** Task statement **
Report every line from the following entries that contains the string "each".

--- Extracted data Enclosed Below ---

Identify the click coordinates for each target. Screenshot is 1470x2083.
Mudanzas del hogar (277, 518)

--- End of Enclosed Extracted data ---
--- Extracted data Enclosed Below ---

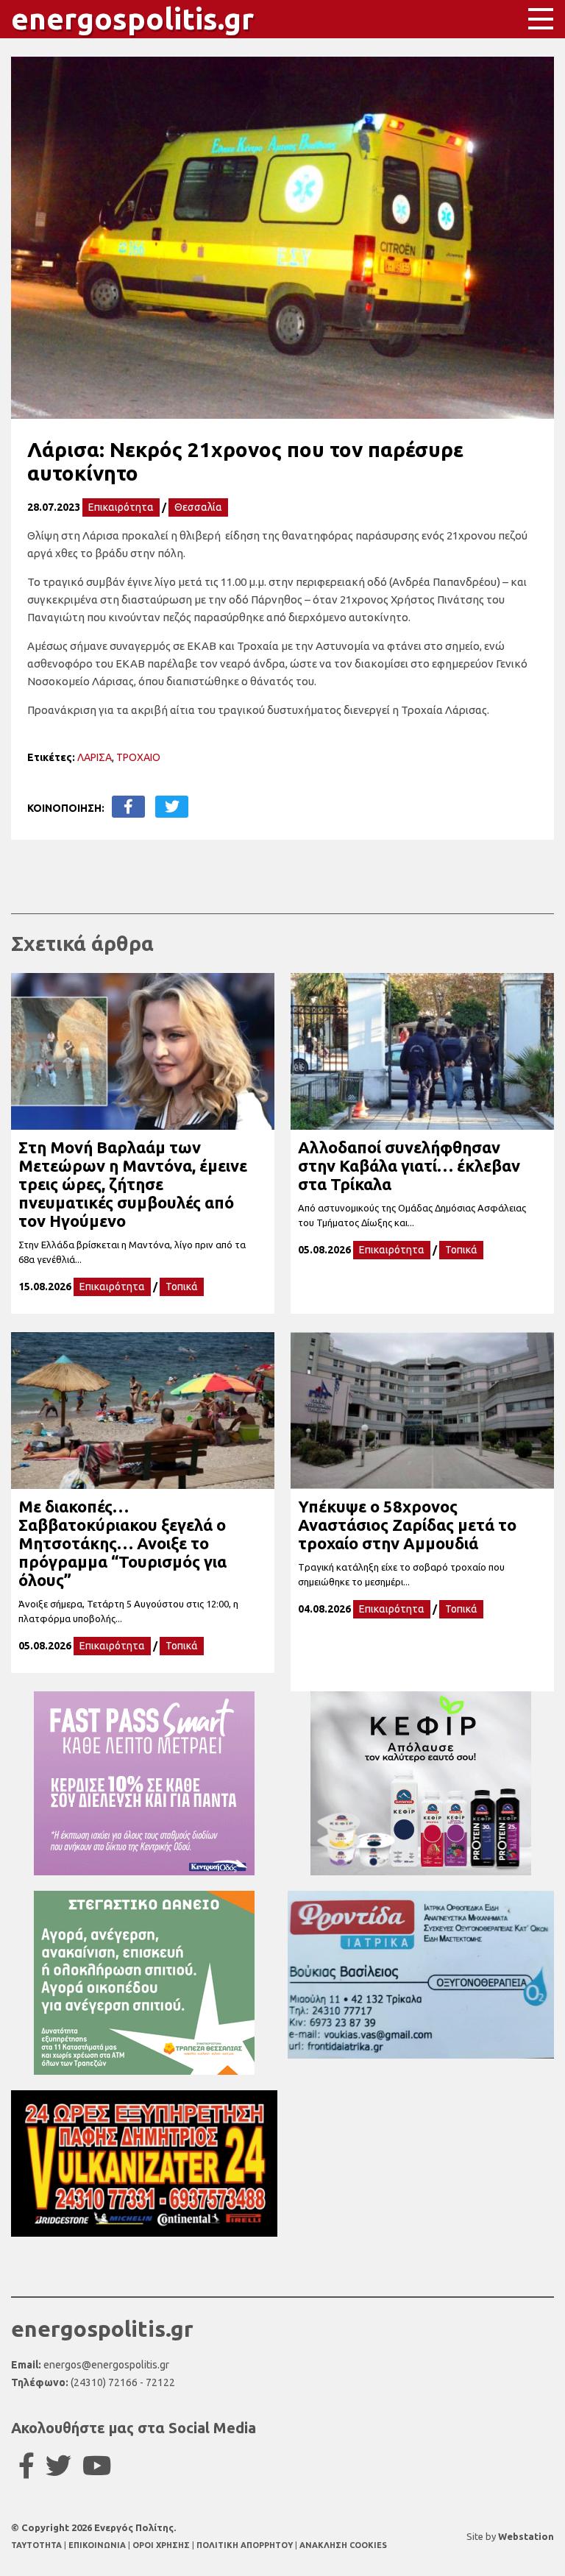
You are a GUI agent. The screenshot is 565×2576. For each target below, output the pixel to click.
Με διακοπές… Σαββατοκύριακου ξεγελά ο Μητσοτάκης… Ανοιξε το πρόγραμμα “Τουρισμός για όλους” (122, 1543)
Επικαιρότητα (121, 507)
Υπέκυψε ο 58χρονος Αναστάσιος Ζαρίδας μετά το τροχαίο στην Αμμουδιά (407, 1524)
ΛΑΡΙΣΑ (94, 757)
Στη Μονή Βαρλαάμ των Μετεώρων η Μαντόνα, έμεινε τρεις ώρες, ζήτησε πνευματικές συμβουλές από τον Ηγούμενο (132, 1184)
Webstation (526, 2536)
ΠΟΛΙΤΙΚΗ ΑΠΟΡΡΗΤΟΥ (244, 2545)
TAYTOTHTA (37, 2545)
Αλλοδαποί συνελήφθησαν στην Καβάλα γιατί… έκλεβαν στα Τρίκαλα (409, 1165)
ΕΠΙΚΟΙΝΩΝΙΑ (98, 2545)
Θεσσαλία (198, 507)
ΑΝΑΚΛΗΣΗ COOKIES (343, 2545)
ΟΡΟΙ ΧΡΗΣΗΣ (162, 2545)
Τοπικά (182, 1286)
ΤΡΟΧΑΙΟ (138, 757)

--- End of Enclosed Extracted data ---
--- Extracted data Enclosed Below ---

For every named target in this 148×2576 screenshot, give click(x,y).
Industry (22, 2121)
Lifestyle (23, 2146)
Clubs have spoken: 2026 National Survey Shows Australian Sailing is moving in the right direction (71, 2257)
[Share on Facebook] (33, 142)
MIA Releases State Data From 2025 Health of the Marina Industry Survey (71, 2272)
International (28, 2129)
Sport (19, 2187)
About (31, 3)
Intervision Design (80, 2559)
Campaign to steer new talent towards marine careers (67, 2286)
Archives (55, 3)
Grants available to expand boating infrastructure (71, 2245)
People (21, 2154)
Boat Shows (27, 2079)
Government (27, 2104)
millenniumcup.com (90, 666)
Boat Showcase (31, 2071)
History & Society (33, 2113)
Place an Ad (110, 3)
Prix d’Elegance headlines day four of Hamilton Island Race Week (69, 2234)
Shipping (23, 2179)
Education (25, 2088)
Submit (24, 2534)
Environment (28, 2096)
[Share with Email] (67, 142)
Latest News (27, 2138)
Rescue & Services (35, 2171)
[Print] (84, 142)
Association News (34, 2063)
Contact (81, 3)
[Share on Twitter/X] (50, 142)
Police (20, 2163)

--- End of Enclosed Extracted data ---

** Answer to this exercise **
Identify the click coordinates for each target. Screenshot is 1470x2083.
You are a GUI agent. The screenshot is 565×2576. For each target below, output the pixel to click.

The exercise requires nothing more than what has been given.